Zimbabwe, as I pointed out yesterday, is a so-called “Part II” country, so Kitalpha’s group winners over there get legitimate international black type.
It’s easy to see why Kitalpha was imported to stand in Zimbabwe in 2003. That was the year of Zim-bred Ipi Tombe, and she was by Manshood, a Mr. Prospector stallion, too. And like Kitalpha, Manshood was out of a great mare – Indian Skimmer! Like Manshood, Kitalpha was unraced, too.

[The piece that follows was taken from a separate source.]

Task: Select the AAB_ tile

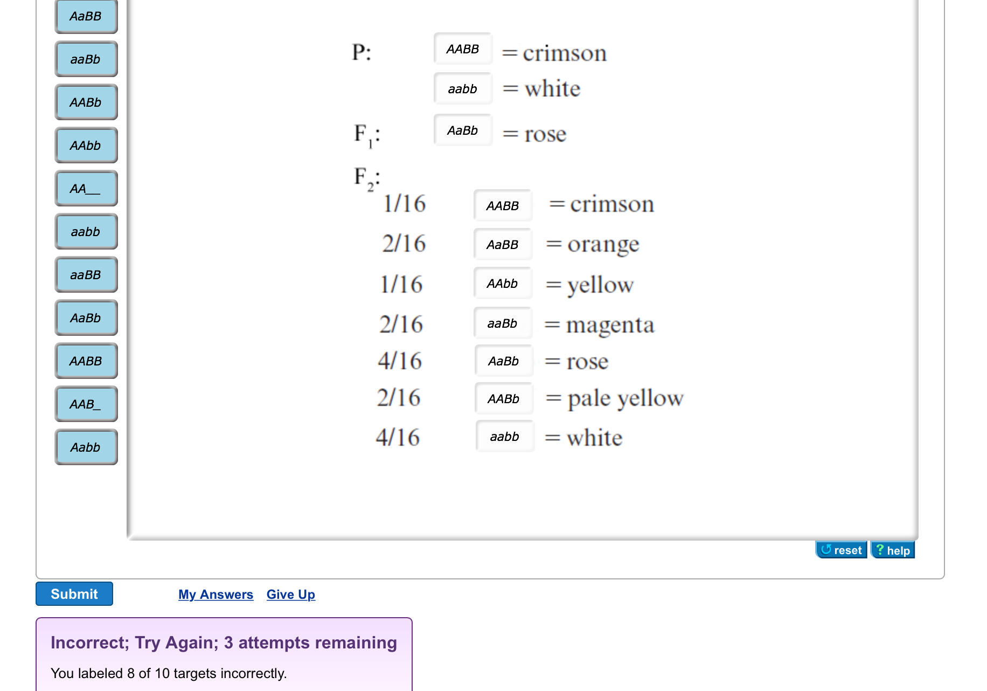Action: pos(86,404)
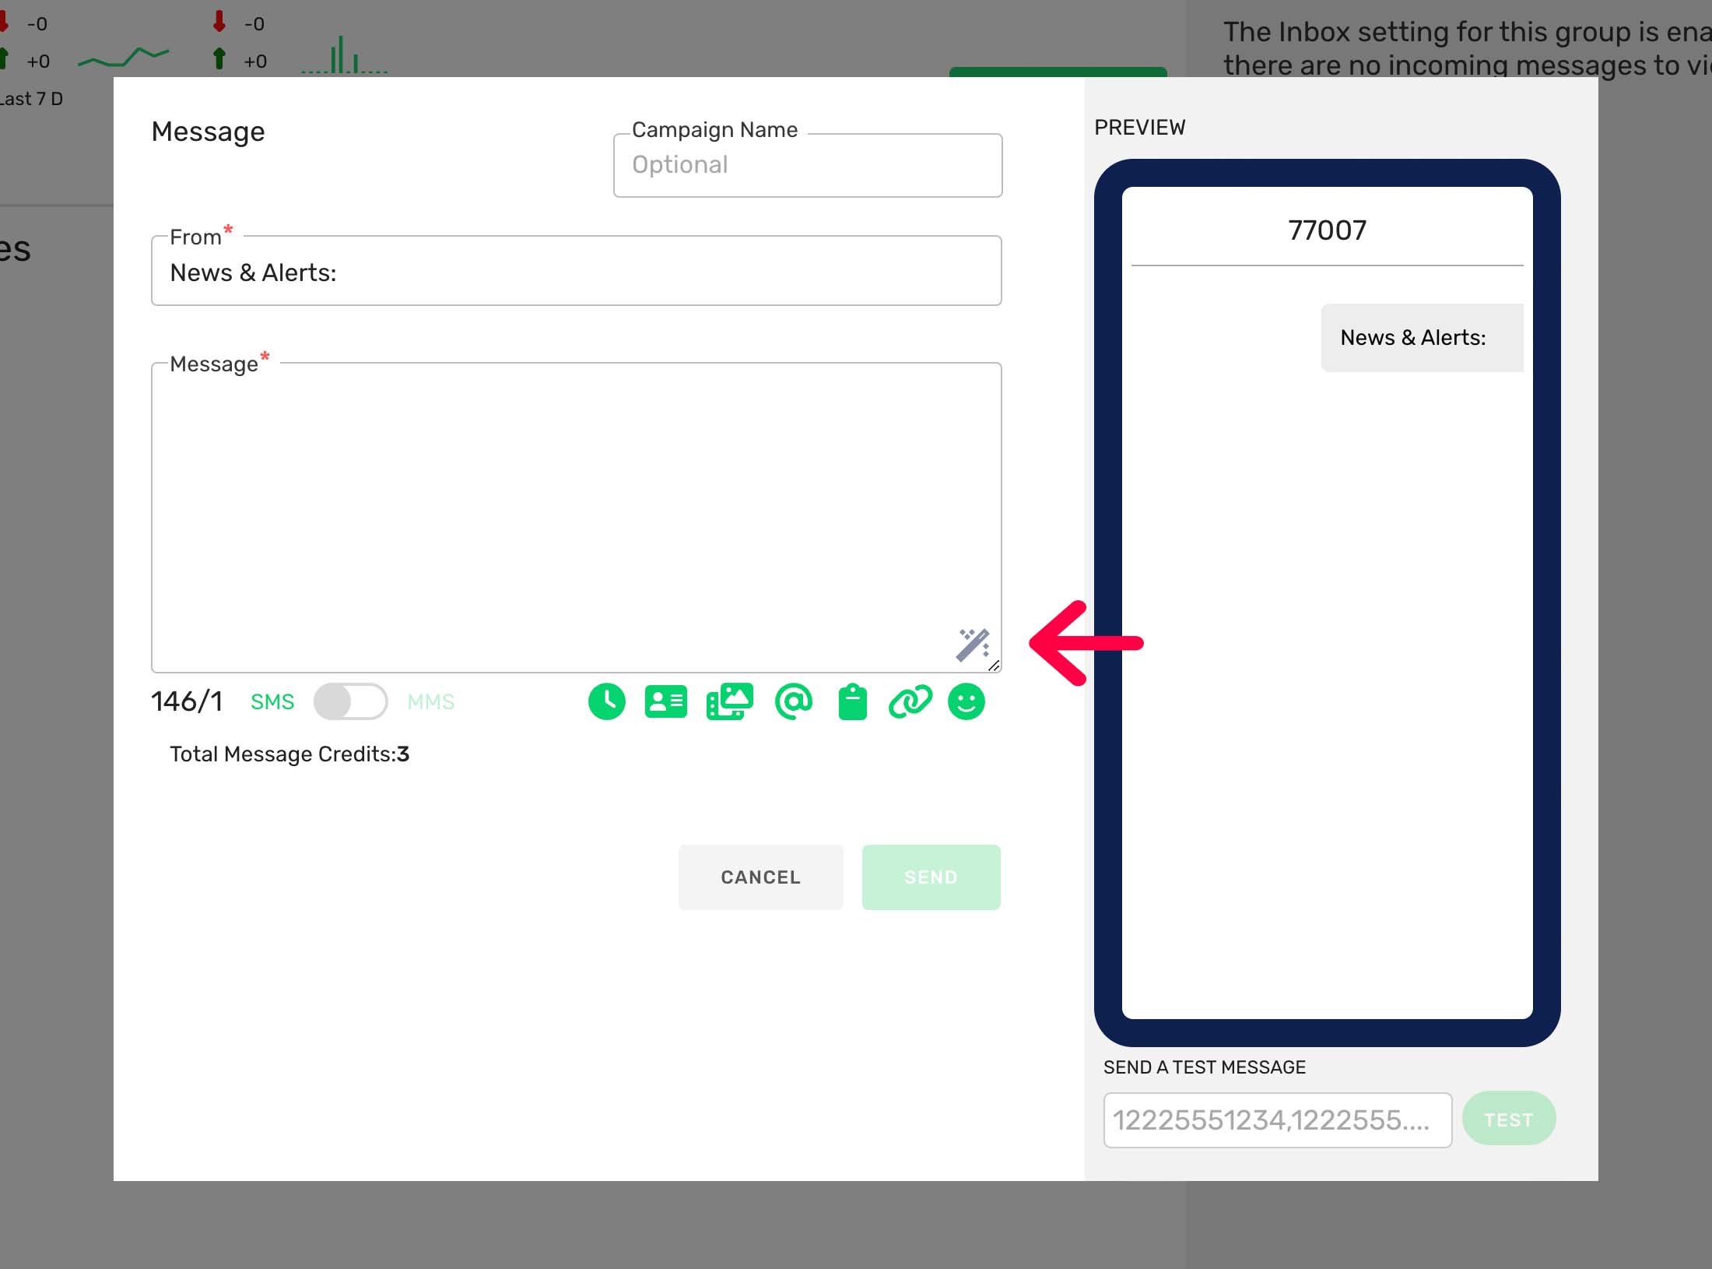This screenshot has width=1712, height=1269.
Task: Select the MMS label
Action: (x=430, y=701)
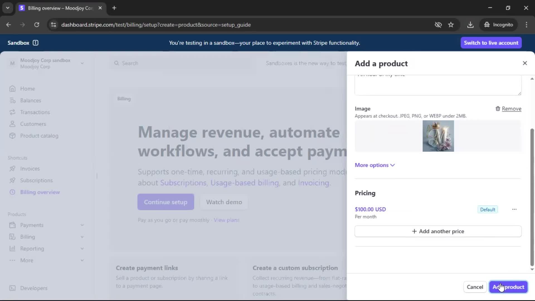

In 2003, the Niarchos family’s Flaxman Holdings – the owner and breeder of Miesque and all her foals — sold Kitalpha through trainer Pascal Barry at the now defunct Goffs France summer sale to Kern Lillingston Bloodstock. The colt was purchased to go to Zimbabwe for a syndicate headed by John Harris. “With the best older stallions having passed on or been exported, we needed to make a firm commitment to the future of our industry,” Harris said at the time to a South African paper about Kitalpha’s importation to stand at Rumbavu Park Stud.

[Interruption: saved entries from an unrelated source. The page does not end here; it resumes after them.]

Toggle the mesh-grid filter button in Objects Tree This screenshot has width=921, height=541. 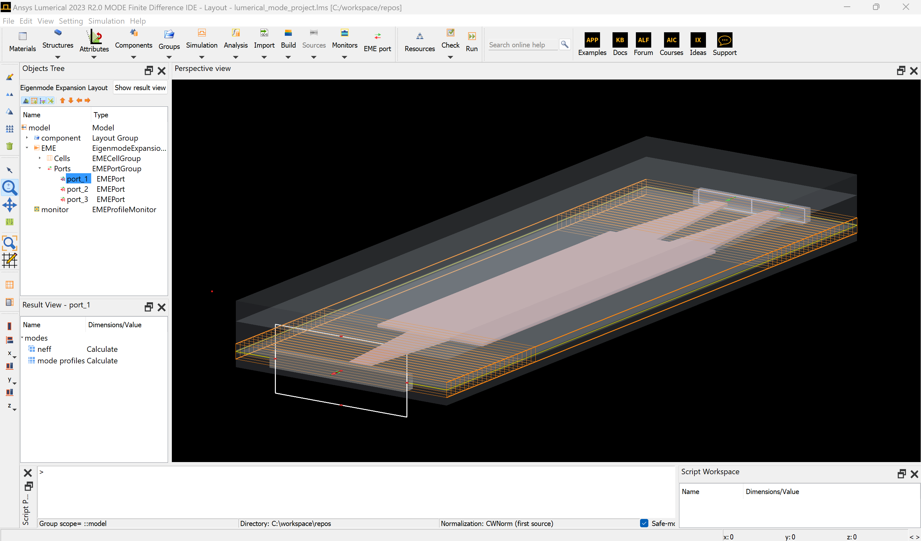coord(34,100)
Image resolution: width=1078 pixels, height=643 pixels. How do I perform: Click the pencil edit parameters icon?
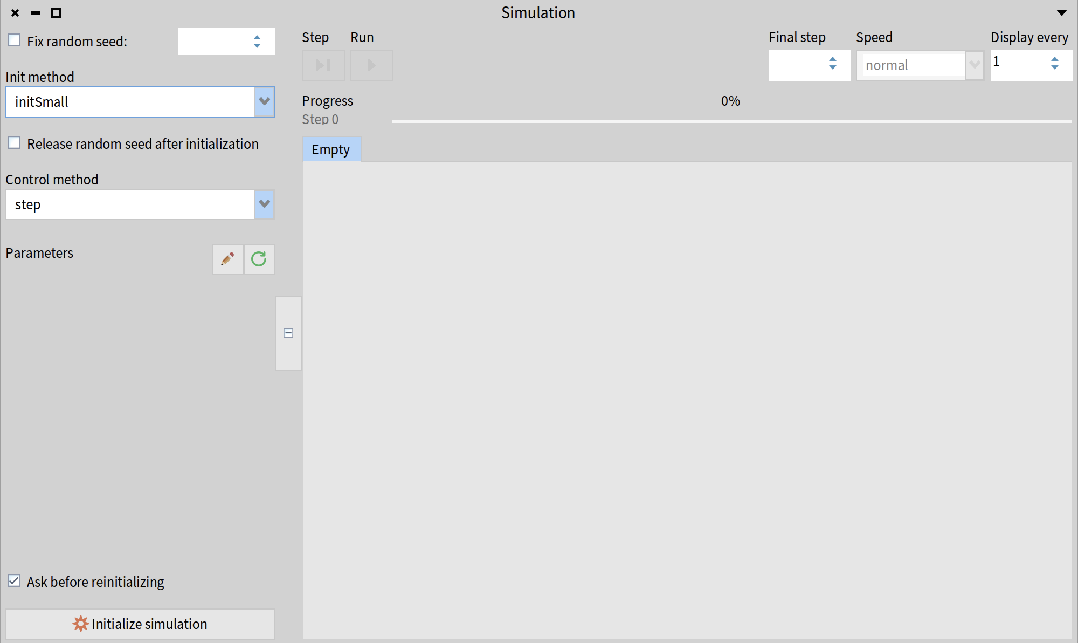[227, 259]
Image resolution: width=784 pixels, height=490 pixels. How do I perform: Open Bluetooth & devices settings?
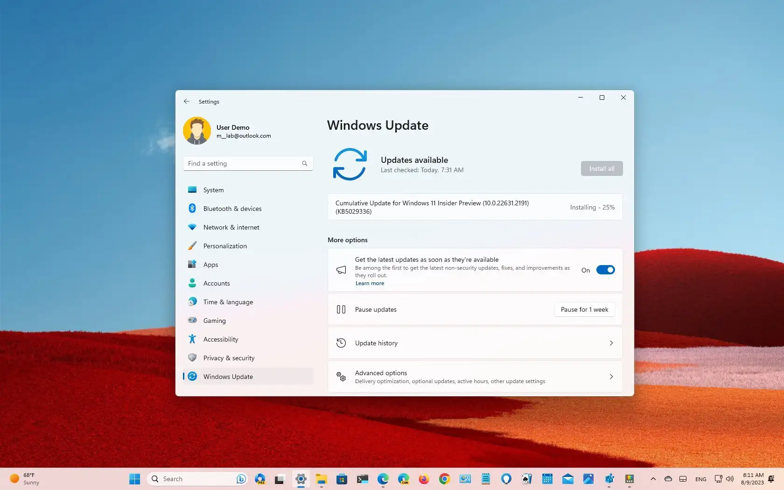pyautogui.click(x=232, y=209)
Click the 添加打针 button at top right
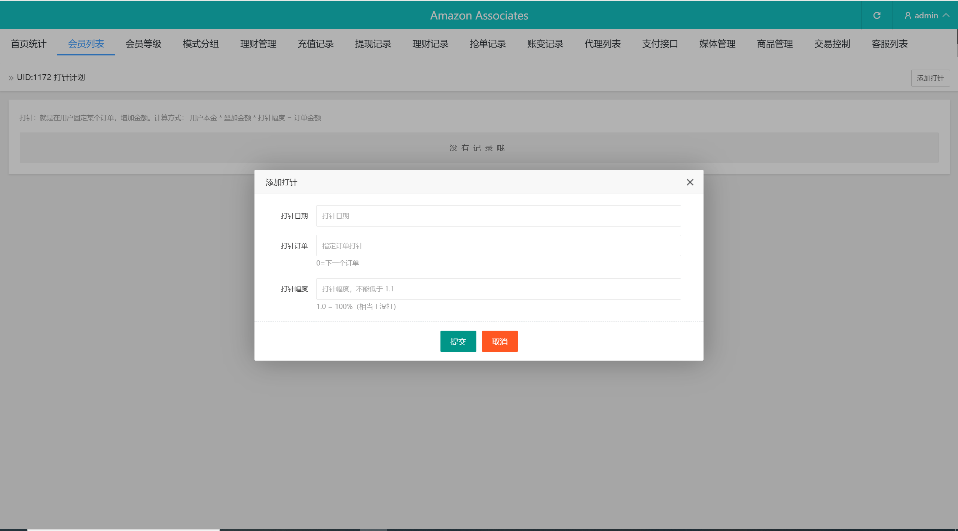This screenshot has width=958, height=531. tap(930, 78)
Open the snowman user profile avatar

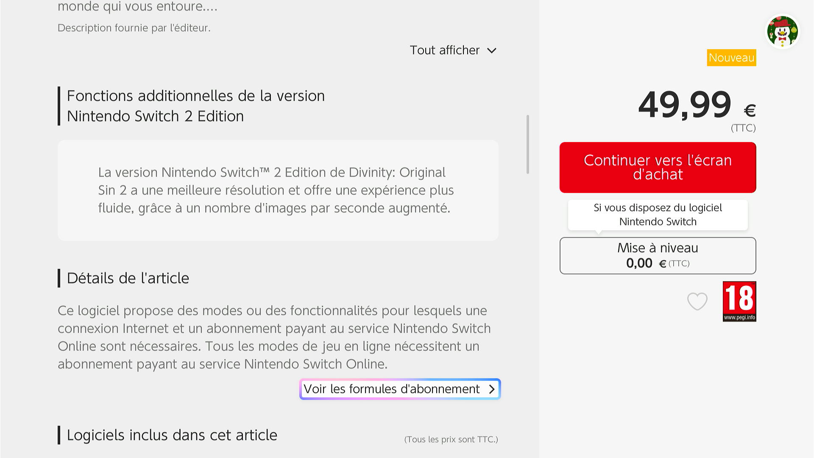point(782,31)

Kitalpha was a physically imposing young horse who had a knee problem, although it was reported in the press at the time that Kitalpha was retired after “suffering a tendon injury while in training in England with Henry Cecil at Newmarket.”
However, Lewis Rankin, who’s in the Flaxman racing office, put the record straight for me when he told me recently: “I have spoken to Alan Cooper, the racing manager to the Niarchos family, who advises that Kitalpha had some knee surgery as a 3-year-old and it was later decided not to race him.”
What Kitalpha does have is a big heart, and I don’t mean in the figurative sense!
Dr. Fred Fregin is an equine cardiologist who has been measuring equine hearts for 40 years. Much of his work and the inheritance of large hearts has been documented by Marianna Haun, author of the book “The X Factor.” According to Dr. Fregin, Kitalpha has one of the largest hearts he’s ever measured, in the same league as Secretariat’s.
Haun reportedly called writer Steve Haskin a few weeks before the 2008 Kentucky Derby to talk about Big Brown, who’s also out of a Nureyev mare, to say that Big Brown would get the Derby distance because of the big heart he had inherited from Nureyev.
Here’s what Haskin wrote about what Haun told him: “When we measured Miesque’s son, Kitalpha, we found the largest heart Dr. Fregin has seen in more than 40 years of measuring. It was the same size as Secretariat’s. Kitalpha bears a very close resemblance to his dam, Nureyev, and to Big Brown. So we know that the extraordinary heart of Nureyev is beating in Big Brown.”
Apparently it’s beating even bigger in Kitalpha!